3.1.2. Die neuere Rechtsprechung wendet den Nichtigkeitsgrund des § 23 EheG analog auch auf Fälle der Eheschließung zum Zweck der Erlangung der unbeschränkten Aufenthaltsmöglichkeit im Inland oder des ungehinderten Zutrittes zum inländischen Arbeitsmarkt ("Aufenthalts- und Arbeitsbewilligungsehen") an (Stabentheiner in Rummel ABGB3 § 23 EheG, Stand 01.01.2002, rdb.at).

Die Nichtigerklärung einer Ehe gemäß § 23 EheG stellt keine Voraussetzung für die Feststellung des Bestehens einer Scheinehe dar und spricht das Unterbleiben einer solchen Nichtigerklärung nicht gegen die Beurteilung einer solchen Ehe (VwGH 21.01.2013, Zl. 2012/23/0040).

Einem Fremden, der mit einem in Österreich lebenden, sein unionsrechtliches Recht auf Freizügigkeit in Anspruch nehmenden EU-Bürger aufrecht verheiratet ist (unabhängig davon, ob die Ehe als Scheinehe zu qualifizieren ist), kommt die Rechtsposition als begünstigter Drittstaatsangehöriger iSd § 2 Abs. 4 Z 11 FPG zu (vgl. E 7. April 2011, 2011/22/0005).
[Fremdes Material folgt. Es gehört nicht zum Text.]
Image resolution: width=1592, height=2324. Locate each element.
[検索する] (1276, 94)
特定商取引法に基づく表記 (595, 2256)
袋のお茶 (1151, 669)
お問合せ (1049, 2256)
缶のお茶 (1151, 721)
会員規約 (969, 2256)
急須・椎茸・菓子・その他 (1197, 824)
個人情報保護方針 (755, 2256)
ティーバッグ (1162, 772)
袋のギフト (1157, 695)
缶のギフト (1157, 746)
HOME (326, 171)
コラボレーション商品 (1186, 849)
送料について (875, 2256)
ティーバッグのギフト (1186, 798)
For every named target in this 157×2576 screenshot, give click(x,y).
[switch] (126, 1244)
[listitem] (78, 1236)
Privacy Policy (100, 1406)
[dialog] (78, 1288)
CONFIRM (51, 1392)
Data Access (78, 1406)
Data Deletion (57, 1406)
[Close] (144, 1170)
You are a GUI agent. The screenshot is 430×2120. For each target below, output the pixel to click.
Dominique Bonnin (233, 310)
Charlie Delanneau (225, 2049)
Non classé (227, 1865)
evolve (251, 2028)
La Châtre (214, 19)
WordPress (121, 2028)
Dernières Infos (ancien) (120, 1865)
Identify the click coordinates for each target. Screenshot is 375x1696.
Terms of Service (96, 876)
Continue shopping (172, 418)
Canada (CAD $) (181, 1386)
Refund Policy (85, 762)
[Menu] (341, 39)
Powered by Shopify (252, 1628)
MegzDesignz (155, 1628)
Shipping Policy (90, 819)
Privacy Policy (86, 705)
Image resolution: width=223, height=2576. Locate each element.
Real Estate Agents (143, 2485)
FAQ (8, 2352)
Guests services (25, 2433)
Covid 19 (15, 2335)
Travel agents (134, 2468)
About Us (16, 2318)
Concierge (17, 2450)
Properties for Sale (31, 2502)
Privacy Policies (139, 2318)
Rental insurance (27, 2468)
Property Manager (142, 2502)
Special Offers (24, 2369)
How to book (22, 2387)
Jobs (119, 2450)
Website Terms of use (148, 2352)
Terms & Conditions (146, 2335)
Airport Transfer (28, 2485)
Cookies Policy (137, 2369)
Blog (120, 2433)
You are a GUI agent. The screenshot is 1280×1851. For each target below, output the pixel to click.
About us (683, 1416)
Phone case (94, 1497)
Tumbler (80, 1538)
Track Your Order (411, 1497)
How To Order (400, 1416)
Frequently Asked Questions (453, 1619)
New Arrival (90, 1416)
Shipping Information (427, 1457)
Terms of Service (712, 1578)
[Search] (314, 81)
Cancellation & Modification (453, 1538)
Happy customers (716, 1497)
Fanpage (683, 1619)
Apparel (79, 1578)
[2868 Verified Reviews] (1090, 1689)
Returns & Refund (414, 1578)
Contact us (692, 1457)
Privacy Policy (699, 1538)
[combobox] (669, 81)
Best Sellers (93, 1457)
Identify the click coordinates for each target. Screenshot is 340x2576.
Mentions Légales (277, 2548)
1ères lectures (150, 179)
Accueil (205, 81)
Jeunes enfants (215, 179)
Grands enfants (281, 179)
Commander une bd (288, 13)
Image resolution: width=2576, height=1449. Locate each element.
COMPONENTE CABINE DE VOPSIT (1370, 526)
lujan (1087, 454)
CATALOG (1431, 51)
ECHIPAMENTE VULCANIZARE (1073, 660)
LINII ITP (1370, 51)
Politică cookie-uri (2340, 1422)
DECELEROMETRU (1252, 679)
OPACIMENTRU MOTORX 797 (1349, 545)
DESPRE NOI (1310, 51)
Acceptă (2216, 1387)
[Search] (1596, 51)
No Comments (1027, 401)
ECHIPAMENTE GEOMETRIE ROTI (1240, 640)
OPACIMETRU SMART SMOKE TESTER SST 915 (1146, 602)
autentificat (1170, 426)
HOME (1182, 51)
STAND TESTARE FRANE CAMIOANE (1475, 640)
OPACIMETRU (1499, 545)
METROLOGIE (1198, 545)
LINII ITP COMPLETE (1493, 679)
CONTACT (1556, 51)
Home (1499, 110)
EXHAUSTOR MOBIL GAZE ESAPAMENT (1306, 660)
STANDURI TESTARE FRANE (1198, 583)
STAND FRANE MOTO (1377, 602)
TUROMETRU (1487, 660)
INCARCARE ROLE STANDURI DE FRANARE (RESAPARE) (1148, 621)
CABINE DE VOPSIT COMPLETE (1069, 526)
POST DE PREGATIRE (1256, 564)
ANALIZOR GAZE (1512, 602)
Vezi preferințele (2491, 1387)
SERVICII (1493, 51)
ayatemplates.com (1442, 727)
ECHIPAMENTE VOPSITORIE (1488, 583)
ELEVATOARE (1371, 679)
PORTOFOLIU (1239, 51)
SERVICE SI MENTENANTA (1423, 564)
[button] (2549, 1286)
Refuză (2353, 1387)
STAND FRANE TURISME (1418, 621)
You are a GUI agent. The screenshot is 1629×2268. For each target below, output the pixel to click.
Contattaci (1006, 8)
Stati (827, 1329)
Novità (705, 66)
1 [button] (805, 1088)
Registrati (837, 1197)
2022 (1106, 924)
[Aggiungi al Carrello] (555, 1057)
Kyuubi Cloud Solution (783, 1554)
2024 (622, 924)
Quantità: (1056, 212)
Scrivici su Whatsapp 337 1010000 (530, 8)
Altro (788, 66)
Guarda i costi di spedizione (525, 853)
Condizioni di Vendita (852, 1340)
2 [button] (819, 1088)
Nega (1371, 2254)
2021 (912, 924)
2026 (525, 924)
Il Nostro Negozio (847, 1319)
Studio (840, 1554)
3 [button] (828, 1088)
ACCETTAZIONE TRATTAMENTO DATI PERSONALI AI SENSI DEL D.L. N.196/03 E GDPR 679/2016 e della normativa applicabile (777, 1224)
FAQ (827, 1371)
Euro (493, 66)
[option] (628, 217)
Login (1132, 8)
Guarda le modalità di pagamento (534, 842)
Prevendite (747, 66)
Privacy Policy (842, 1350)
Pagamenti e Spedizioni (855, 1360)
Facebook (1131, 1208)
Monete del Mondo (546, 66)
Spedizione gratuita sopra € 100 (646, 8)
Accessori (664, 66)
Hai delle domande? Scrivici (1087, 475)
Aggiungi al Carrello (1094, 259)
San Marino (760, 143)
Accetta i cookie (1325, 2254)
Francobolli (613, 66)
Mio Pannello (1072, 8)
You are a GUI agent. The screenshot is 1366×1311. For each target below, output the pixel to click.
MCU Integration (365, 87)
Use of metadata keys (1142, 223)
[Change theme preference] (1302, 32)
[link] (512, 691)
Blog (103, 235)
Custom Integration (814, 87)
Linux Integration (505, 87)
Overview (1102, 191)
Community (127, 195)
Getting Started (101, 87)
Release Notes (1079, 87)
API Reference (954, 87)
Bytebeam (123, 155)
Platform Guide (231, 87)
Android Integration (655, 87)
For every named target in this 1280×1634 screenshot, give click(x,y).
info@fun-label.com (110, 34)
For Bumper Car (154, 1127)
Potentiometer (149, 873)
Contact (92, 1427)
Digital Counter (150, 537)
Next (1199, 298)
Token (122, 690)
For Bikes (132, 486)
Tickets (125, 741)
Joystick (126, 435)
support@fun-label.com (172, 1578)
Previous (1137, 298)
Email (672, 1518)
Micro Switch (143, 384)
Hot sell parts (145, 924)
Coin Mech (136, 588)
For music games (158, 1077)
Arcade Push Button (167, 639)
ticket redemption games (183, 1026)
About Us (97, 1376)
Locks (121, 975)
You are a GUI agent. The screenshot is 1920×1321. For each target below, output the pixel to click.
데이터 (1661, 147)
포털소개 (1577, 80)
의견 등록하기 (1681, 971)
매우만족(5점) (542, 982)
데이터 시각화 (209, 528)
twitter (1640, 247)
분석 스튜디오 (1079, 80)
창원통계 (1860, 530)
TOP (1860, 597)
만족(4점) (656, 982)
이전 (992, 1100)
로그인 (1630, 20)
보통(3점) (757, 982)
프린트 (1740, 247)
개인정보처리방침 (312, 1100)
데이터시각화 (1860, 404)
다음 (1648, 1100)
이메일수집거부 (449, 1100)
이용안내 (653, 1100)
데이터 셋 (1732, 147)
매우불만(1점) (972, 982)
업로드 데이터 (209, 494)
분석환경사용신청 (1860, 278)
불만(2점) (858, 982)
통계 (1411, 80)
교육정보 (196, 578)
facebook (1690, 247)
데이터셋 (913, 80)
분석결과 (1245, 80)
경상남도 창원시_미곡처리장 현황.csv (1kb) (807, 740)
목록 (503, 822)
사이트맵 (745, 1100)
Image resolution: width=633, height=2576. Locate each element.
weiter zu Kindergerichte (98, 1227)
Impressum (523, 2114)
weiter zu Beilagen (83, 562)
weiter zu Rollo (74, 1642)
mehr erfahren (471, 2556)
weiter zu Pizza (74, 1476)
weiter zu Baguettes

Insofern trifft es zwar zu, dass das formell aufrechte Bestehen der Ehe maßgeblich ist. Das steht der Wahrnehmung einer Scheinehe aber nicht entgegen, sondern bedeutet nur, dass sich die Konsequenzen dieser Scheinehe nach den für begünstigte Drittstaatsangehörige geltenden Regeln bestimmen. Insbesondere käme etwa die Erlassung eines Aufenthaltsverbots nach § 67 Abs. 1 FPG, weil auf Grund des persönlichen Verhaltens des begünstigten Drittstaatsangehörigen die öffentliche Ordnung oder Sicherheit gefährdet ist, in Betracht (vgl. E 21.02.2013, 2011/23/0647). Aber auch die Versagung eines Visums ist auf dieser Basis (nach § 21 Abs. 2 Z 7 FPG; dass das VwG verfehlt den Versagungsgrund nach § 21 Abs. 2 Z 2 FPG herangezogen hat, verletzt den Fremden fallbezogen nicht in Rechten) zulässig (vgl. E 19.06.2008, 2007/21/0266; E 26.03.2015, Ro 2014/22/0026).

Das Eingehen einer Aufenthaltsehe rechtfertigt die Annahme nach § 67 FPG (vgl. VwGH 22.01.2013, 2011/18/0003; 12.03.2013, 2012/18/0228).

3.1.3. Aufgrund obenstehender Erwägungen steht für das BVwG in Übereinstimmung mit der entsprechenden Beurteilung durch die belangte Behörde fest, dass es sich bei der zwischen dem BF und seiner Gattin geschlossenen Ehe um eine Aufenthaltsehe handelt, die den Zweck verfolgt, dem BF eine Aufenthaltsmöglichkeit im Bundesgebiet zu verschaffen, wobei keine Absicht bestand und besteht, eine eheliche Lebensgemeinschaft zu begründen, womit die Erlassung eines Aufenthaltsverbotes gemäß § 67 FPG geboten ist. (vgl. hiezu VwGH 21.02.2013, 2011/23/0647; 29.03.2012, 2012/23/0023 mwN).

3.2.1. § 9 BFA-VG lautet:

"Schutz des Privat- und Familienlebens

§ 9 (1) Wird durch eine Rückkehrentscheidung gemäß § 52 FPG, eine Anordnung zur Außerlandesbringung gemäß § 61 FPG, eine Ausweisung gemäß § 66 FPG oder ein Aufenthaltsverbot gemäß § 67 FPG in das Privat- oder Familienleben des Fremden eingegriffen, so ist die Erlassung der Entscheidung zulässig, wenn dies zur Erreichung der im Art. 8 Abs. 2 EMRK genannten Ziele dringend geboten ist.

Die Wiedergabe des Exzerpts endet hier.